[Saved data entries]
== Segment start ==
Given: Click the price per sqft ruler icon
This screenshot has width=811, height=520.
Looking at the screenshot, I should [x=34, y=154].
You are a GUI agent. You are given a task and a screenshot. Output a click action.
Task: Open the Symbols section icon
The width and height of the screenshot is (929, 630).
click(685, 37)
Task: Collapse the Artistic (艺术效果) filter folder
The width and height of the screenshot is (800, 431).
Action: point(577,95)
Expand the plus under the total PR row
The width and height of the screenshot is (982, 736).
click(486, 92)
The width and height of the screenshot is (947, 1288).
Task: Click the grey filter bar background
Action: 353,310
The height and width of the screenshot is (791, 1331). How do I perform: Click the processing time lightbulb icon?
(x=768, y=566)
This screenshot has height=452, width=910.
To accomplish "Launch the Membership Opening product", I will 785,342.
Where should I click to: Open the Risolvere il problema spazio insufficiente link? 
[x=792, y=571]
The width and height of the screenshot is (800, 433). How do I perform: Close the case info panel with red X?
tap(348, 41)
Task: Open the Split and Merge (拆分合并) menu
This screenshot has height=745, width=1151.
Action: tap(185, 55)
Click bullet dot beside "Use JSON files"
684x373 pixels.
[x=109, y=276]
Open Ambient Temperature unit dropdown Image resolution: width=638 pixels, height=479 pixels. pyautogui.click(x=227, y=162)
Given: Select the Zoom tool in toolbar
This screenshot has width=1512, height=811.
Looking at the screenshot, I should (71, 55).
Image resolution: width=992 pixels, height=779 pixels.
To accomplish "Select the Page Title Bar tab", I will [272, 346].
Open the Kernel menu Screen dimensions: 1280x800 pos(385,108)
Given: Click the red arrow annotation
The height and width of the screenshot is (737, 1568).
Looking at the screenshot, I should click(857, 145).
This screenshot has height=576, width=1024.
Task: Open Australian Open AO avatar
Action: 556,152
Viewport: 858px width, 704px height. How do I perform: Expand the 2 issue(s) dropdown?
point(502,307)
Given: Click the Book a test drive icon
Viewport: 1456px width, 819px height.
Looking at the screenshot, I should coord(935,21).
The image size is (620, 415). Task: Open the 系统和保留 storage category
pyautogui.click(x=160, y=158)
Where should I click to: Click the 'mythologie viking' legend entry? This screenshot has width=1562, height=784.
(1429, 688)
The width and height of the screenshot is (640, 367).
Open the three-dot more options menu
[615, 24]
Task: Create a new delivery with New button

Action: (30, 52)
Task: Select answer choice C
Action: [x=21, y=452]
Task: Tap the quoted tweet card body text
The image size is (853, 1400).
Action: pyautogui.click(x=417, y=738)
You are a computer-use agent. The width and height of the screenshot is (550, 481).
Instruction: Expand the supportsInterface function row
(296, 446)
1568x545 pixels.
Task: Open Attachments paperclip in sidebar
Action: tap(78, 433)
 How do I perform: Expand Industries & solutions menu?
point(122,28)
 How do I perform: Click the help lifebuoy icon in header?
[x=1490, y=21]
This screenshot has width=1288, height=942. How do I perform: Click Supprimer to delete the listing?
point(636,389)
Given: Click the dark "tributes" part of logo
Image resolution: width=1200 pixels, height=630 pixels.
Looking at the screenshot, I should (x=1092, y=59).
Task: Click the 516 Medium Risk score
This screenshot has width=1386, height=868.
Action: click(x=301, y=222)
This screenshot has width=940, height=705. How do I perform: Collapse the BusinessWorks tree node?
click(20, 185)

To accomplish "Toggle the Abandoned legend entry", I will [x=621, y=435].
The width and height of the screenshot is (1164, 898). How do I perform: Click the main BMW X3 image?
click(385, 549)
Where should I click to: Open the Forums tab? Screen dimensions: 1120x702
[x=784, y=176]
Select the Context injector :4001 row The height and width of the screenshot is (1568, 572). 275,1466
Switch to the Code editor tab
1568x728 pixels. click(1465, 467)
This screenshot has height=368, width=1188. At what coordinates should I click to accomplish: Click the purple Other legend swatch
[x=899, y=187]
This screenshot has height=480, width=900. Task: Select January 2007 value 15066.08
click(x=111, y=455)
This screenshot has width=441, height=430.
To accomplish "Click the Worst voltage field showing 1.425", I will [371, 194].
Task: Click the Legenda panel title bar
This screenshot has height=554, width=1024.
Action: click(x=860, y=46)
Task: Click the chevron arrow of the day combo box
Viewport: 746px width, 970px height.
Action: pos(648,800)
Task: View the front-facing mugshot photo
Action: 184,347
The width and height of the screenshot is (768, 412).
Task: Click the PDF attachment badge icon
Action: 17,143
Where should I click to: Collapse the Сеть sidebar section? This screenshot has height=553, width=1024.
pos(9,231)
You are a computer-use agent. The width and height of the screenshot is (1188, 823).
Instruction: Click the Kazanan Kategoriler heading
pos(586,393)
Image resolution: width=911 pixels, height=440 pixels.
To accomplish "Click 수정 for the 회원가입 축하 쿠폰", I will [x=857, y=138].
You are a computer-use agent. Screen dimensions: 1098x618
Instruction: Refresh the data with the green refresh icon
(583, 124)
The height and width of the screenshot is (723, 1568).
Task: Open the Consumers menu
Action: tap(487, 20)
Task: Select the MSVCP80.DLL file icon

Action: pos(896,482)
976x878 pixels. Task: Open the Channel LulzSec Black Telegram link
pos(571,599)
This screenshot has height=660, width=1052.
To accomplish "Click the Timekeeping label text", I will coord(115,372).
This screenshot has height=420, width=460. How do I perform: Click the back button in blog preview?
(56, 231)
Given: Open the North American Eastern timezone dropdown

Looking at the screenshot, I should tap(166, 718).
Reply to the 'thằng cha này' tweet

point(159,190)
== Segment end ==
> [What you need to do]: All of the entries above need to be set down again exactly.

> [Reply]:
Given: Click the price per sqft ruler icon
This screenshot has width=811, height=520.
Looking at the screenshot, I should [x=34, y=154].
You are a GUI agent. You are given a task and a screenshot. Output a click action.
Task: Open the Symbols section icon
The width and height of the screenshot is (929, 630).
click(685, 37)
Task: Collapse the Artistic (艺术效果) filter folder
The width and height of the screenshot is (800, 431).
Action: point(577,95)
Expand the plus under the total PR row
The width and height of the screenshot is (982, 736).
click(486, 92)
The width and height of the screenshot is (947, 1288).
Task: Click the grey filter bar background
Action: 353,310
The height and width of the screenshot is (791, 1331). How do I perform: Click the processing time lightbulb icon?
(x=768, y=566)
This screenshot has height=452, width=910.
To accomplish "Launch the Membership Opening product", I will 785,342.
Where should I click to: Open the Risolvere il problema spazio insufficiente link? 
[x=792, y=571]
The width and height of the screenshot is (800, 433). How do I perform: Close the case info panel with red X?
tap(348, 41)
Task: Open the Split and Merge (拆分合并) menu
This screenshot has height=745, width=1151.
Action: tap(185, 55)
Click bullet dot beside "Use JSON files"
684x373 pixels.
[x=109, y=276]
Open Ambient Temperature unit dropdown Image resolution: width=638 pixels, height=479 pixels. pyautogui.click(x=227, y=162)
Given: Select the Zoom tool in toolbar
This screenshot has width=1512, height=811.
Looking at the screenshot, I should (71, 55).
Image resolution: width=992 pixels, height=779 pixels.
To accomplish "Select the Page Title Bar tab", I will [272, 346].
Open the Kernel menu Screen dimensions: 1280x800 pos(385,108)
Given: Click the red arrow annotation
The height and width of the screenshot is (737, 1568).
Looking at the screenshot, I should click(857, 145).
This screenshot has height=576, width=1024.
Task: Open Australian Open AO avatar
Action: 556,152
Viewport: 858px width, 704px height. How do I perform: Expand the 2 issue(s) dropdown?
point(502,307)
Given: Click the Book a test drive icon
Viewport: 1456px width, 819px height.
Looking at the screenshot, I should coord(935,21).
The image size is (620, 415). Task: Open the 系统和保留 storage category
pyautogui.click(x=160, y=158)
Where should I click to: Click the 'mythologie viking' legend entry? This screenshot has width=1562, height=784.
(1429, 688)
The width and height of the screenshot is (640, 367).
Open the three-dot more options menu
[615, 24]
Task: Create a new delivery with New button

Action: (30, 52)
Task: Select answer choice C
Action: [x=21, y=452]
Task: Tap the quoted tweet card body text
The image size is (853, 1400).
Action: pyautogui.click(x=417, y=738)
You are a computer-use agent. The width and height of the screenshot is (550, 481).
Instruction: Expand the supportsInterface function row
(296, 446)
1568x545 pixels.
Task: Open Attachments paperclip in sidebar
Action: tap(78, 433)
 How do I perform: Expand Industries & solutions menu?
point(122,28)
 How do I perform: Click the help lifebuoy icon in header?
[x=1490, y=21]
This screenshot has width=1288, height=942. How do I perform: Click Supprimer to delete the listing?
point(636,389)
Given: Click the dark "tributes" part of logo
Image resolution: width=1200 pixels, height=630 pixels.
Looking at the screenshot, I should (x=1092, y=59).
Task: Click the 516 Medium Risk score
This screenshot has width=1386, height=868.
Action: click(x=301, y=222)
This screenshot has width=940, height=705. How do I perform: Collapse the BusinessWorks tree node?
click(20, 185)

To accomplish "Toggle the Abandoned legend entry", I will [x=621, y=435].
The width and height of the screenshot is (1164, 898). How do I perform: Click the main BMW X3 image?
click(385, 549)
Where should I click to: Open the Forums tab? Screen dimensions: 1120x702
[x=784, y=176]
Select the Context injector :4001 row The height and width of the screenshot is (1568, 572). 275,1466
Switch to the Code editor tab
1568x728 pixels. click(1465, 467)
This screenshot has height=368, width=1188. At what coordinates should I click to accomplish: Click the purple Other legend swatch
[x=899, y=187]
This screenshot has height=480, width=900. Task: Select January 2007 value 15066.08
click(x=111, y=455)
This screenshot has width=441, height=430.
To accomplish "Click the Worst voltage field showing 1.425", I will [371, 194].
Task: Click the Legenda panel title bar
This screenshot has height=554, width=1024.
Action: click(x=860, y=46)
Task: Click the chevron arrow of the day combo box
Viewport: 746px width, 970px height.
Action: pos(648,800)
Task: View the front-facing mugshot photo
Action: 184,347
The width and height of the screenshot is (768, 412).
Task: Click the PDF attachment badge icon
Action: 17,143
Where should I click to: Collapse the Сеть sidebar section? This screenshot has height=553, width=1024.
pos(9,231)
You are a computer-use agent. The width and height of the screenshot is (1188, 823).
Instruction: Click the Kazanan Kategoriler heading
pos(586,393)
Image resolution: width=911 pixels, height=440 pixels.
To accomplish "Click 수정 for the 회원가입 축하 쿠폰", I will [x=857, y=138].
You are a computer-use agent. Screen dimensions: 1098x618
Instruction: Refresh the data with the green refresh icon
(583, 124)
The height and width of the screenshot is (723, 1568).
Task: Open the Consumers menu
Action: tap(487, 20)
Task: Select the MSVCP80.DLL file icon

Action: pos(896,482)
976x878 pixels. Task: Open the Channel LulzSec Black Telegram link
pos(571,599)
This screenshot has height=660, width=1052.
To accomplish "Click the Timekeeping label text", I will coord(115,372).
This screenshot has height=420, width=460. How do I perform: Click the back button in blog preview?
(56, 231)
Given: Open the North American Eastern timezone dropdown

Looking at the screenshot, I should tap(166, 718).
Reply to the 'thằng cha này' tweet

point(159,190)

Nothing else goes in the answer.